Taken from Loose Leaves of the History of Lamar County
Article appeared in The Paris News on Thursday, May 12, 1921

Yoakum is our authority for saying that practically all if not all the Texas Indians were worshipers of the sun.

It should be borne in mind, however, that the Indians in anything like close proximity to North and Northeast Texas were not, with the possible exception of the Quapaws, among what would be called the aborigines. This is especially true of the beginning of the eighteenth and nineteenth centuries. In 1818 the United States acquired by treaty and purchase from the Quapaws practically all or at least the larger part of the domain which afterwards became the Indian Territory. The Caddos were by far the most populous tribe along the Texas side of Red river from where Shreveport now stands up to the mouth of Bois d'arc. It must be remembered however that only in rare instances does Indian occupation mean exclusive occupation.

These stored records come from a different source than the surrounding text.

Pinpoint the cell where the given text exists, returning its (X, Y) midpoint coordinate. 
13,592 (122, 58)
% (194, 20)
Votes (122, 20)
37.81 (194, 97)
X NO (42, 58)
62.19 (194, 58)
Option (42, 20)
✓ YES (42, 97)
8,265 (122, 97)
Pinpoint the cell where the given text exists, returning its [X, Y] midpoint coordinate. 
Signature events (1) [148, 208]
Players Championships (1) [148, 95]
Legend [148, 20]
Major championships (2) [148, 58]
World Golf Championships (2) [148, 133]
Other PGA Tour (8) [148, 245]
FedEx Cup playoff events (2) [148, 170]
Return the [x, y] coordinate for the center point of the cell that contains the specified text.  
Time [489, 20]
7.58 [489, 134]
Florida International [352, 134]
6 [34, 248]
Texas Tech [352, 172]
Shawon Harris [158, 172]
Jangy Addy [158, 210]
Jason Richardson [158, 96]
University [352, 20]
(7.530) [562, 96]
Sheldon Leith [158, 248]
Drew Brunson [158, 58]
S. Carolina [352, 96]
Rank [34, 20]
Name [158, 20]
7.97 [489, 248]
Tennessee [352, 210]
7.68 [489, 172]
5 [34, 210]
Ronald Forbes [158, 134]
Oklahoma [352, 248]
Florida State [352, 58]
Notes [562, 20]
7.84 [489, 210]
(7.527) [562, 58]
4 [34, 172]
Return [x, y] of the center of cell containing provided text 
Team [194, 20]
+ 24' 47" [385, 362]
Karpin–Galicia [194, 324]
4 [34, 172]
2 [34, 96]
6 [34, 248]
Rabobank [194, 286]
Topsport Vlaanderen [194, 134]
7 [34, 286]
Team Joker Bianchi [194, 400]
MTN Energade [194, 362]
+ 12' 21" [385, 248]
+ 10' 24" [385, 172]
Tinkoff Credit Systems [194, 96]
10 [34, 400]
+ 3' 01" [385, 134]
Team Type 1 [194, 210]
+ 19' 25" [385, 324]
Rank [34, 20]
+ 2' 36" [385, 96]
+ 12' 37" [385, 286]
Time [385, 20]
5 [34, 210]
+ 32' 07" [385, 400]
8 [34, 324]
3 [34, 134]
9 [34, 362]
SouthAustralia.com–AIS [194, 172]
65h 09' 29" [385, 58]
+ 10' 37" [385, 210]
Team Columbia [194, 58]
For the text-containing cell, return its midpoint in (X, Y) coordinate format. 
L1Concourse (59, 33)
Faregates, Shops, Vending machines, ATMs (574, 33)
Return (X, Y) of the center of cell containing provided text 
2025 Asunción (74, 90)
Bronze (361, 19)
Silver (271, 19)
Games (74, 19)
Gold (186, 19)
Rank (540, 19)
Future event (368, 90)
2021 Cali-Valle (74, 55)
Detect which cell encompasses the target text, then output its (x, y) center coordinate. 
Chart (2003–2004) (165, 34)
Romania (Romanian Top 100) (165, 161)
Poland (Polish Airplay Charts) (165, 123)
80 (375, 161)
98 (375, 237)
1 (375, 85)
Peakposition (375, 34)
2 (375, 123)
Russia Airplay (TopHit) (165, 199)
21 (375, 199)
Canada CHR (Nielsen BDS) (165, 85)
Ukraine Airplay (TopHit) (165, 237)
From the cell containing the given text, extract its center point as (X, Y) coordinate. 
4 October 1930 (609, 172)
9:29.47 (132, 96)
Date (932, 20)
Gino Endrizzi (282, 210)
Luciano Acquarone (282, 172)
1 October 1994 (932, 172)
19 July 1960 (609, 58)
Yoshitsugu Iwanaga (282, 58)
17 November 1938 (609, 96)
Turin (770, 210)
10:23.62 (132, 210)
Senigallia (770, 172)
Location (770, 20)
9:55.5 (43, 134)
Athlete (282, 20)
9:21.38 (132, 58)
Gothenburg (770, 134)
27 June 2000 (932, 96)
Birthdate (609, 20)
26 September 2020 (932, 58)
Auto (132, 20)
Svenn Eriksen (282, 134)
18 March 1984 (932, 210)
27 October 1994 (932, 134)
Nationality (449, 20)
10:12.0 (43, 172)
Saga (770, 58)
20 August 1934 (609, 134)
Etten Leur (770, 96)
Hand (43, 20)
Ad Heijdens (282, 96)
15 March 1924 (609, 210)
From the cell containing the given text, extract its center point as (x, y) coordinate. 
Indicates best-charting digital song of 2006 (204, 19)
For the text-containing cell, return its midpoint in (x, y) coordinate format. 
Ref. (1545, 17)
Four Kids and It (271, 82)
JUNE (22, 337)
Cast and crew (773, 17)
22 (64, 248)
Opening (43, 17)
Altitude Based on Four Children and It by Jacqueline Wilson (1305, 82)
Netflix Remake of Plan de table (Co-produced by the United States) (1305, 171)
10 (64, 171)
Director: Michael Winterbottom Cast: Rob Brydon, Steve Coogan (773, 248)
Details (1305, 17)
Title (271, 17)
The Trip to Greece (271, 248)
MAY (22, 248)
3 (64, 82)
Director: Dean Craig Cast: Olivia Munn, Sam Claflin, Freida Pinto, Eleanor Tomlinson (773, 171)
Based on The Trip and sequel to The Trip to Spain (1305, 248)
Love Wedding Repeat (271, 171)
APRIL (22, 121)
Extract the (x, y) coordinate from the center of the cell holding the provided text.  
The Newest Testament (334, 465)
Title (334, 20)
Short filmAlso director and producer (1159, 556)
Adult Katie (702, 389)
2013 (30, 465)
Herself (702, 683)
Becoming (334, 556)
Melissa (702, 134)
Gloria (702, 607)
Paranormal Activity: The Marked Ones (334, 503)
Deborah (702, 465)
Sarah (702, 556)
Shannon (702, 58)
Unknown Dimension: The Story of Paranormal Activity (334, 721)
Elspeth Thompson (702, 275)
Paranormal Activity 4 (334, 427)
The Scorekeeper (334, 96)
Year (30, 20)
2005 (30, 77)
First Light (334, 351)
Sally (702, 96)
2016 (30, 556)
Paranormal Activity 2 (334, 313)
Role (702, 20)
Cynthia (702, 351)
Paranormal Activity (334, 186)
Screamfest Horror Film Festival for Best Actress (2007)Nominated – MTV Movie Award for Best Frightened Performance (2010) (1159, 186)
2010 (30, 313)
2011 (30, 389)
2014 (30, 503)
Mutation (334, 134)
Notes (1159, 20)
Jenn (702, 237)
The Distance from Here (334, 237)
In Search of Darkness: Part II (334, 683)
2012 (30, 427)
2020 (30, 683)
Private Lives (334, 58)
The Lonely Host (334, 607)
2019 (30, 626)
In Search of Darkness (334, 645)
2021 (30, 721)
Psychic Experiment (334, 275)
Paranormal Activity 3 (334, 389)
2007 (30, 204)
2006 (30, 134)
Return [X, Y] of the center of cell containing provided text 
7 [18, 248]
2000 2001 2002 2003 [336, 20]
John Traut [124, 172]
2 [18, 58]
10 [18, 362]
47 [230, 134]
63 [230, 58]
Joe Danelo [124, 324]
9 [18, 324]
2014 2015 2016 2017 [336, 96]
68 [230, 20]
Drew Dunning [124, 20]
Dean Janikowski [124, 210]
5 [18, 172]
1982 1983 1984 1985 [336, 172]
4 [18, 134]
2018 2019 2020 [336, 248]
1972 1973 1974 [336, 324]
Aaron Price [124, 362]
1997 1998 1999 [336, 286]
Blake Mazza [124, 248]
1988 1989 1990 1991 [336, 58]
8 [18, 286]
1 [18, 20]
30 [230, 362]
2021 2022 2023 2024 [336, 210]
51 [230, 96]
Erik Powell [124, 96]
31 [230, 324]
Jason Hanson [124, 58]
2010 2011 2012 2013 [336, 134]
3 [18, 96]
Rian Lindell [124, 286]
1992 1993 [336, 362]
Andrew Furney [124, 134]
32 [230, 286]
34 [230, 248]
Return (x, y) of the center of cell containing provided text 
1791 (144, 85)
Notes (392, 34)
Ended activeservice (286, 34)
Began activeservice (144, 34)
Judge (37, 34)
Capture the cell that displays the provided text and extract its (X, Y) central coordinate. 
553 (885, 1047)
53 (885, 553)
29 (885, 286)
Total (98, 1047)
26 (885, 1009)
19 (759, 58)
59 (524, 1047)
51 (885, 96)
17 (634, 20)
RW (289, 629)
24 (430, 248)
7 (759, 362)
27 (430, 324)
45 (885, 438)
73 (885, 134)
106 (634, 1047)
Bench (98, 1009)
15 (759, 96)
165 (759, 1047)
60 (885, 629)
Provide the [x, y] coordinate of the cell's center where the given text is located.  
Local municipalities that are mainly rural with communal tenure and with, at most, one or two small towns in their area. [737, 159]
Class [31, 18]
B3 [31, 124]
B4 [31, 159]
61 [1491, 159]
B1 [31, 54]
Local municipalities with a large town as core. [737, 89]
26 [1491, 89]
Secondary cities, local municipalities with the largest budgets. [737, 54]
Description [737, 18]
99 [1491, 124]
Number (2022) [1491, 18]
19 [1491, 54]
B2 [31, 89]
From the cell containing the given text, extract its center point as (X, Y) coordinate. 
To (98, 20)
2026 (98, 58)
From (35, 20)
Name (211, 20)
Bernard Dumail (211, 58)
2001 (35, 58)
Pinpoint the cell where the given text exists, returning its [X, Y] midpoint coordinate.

While the Caddos were preponderant in numbers there were other tribes in the same region. There were a few Kickapoos, one settlement of them in Red River county near the present town of Annona. There were also some villages of Cooshattas. When Claiborne Wright came up Red river in his boat, the Pioneer, in the year 1816, he passed one of their villages which was located on the bank of the river some distance above the Raft.1 He was attacked by them and his boat was robbed of several hundred dollars worth of supplies of which he stood much in need in the next very few weeks. The Muskogee tribe and consequently Cooshattas were a branch of kin to the Choctaws, Chickasaws and Seminoles. The Choctaws were moved principally from Mississippi to the reservation which the government had purchased for them from the Quapaws, in the early thirties. They were moved up Red river in boats under government contracts, and were landed at or near Fort Towson on the Oklahoma side of the river. In 1836 about five hundred of the Choctaws had some misunderstanding with the national government about their location in the Indian Territory and refused to go there until the adjustment could be made. They landed on the Texas side of the river or crossed over after they had been landed and camped for several months on Bee Bayou just east of Pattonville. Their presence was greatly appreciated by the few settlers who were living in what is now Lamar and Red River counties. They were friendly and helped hold the more war-like tribes in the vicinity in check.